Forecasting volatility in the stock market is an important research topic that has been immensely reviewed over the years. However, in Sri Lankan context this research topic is studied by only few researchers and they did not incorporate the day of the week effect in their studies. Therefore, this study examines the impact of the day of the week effect on All Share Price Index (ASPI) of Colombo Stock Exchange and compares forecastability of Generalized Autoregressive Conditional Heteroskedastic (GARCH) model and ‘Nonlinear Autoregressive model with exogenous inputs’ (NARX), for the period of 1st of January 2007 to 28th of February 2015. This study uses four other exogenous factors namely gold price, world crude oil price, Sri Lanka Inter Bank Offer Rate (SLIBOR) and the exchange rate in modelling the conditional return and conditional volatility along with the day of the week effect. The results indicate that there exists a day of the week effect in Colombo Stock Exchange. It suggests that first two days of the week has a thin trading behaviour while the last three days of the week shows an active trading behaviour. Therefore, it is more recommended to buy shares on Tuesday and sell shares on Thursday and Friday. Moreover, this study finds that, the difference between the gold price at time t-1 and t-2 shows a negative impact on conditional stock returns at time t. The results also indicate that gold, Sri Lanka Inter Bank Offer Rate (SLIBOR) and exchange rate returns tend to have a positive effect on conditional stock market variance.
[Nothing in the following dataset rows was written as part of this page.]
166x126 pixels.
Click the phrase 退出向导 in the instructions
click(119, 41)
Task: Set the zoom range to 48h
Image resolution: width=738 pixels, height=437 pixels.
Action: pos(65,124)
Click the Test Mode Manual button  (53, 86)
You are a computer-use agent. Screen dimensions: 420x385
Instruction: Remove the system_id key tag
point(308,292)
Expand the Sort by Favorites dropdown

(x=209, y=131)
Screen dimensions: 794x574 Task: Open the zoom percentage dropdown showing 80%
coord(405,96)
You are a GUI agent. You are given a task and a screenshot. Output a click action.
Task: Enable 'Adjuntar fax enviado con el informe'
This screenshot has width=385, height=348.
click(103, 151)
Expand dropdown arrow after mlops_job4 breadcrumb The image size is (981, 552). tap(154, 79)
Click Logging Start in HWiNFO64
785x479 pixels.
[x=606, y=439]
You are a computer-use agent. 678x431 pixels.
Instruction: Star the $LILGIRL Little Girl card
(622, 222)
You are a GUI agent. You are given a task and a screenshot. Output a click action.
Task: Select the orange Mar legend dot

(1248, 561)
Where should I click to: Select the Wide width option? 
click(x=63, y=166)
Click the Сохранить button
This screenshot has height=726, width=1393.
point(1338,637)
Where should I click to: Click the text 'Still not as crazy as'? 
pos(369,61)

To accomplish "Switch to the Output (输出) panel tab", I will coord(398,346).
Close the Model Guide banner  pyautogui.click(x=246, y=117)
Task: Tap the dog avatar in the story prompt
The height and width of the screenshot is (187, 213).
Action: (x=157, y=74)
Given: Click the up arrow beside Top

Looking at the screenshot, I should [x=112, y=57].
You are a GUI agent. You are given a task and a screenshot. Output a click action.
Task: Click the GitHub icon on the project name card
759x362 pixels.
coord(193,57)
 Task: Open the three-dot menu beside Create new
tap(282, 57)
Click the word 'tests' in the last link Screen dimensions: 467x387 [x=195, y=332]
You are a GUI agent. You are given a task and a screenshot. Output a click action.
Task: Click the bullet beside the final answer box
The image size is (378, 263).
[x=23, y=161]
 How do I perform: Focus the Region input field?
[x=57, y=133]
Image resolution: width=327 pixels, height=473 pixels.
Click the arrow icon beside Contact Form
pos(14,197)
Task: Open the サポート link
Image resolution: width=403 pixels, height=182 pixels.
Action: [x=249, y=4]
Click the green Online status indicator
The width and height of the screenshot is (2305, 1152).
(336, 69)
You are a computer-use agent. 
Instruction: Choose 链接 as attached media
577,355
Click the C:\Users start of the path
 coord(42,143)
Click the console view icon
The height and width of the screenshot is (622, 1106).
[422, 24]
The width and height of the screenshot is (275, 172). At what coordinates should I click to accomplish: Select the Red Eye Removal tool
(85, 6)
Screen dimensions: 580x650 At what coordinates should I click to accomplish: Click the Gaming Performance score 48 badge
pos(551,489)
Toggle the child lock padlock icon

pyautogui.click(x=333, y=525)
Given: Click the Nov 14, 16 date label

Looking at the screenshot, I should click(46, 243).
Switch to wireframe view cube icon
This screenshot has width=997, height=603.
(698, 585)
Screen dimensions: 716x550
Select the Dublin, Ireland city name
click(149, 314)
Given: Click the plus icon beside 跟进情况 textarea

However a better forecast can be obtained through the GARCH(1,1) model with day of the week effect, three past return terms of ASPI and one lag return of gold price in the mean equation while current gold return in conditional variance equation. Finally, a comparison between the built GARCH and NARX model has been carried out on the basis of the forecasted results. It has found GARCH model is comparatively powerful in predicting the direction whereas both NARX and GARCH models have their own pros and cons.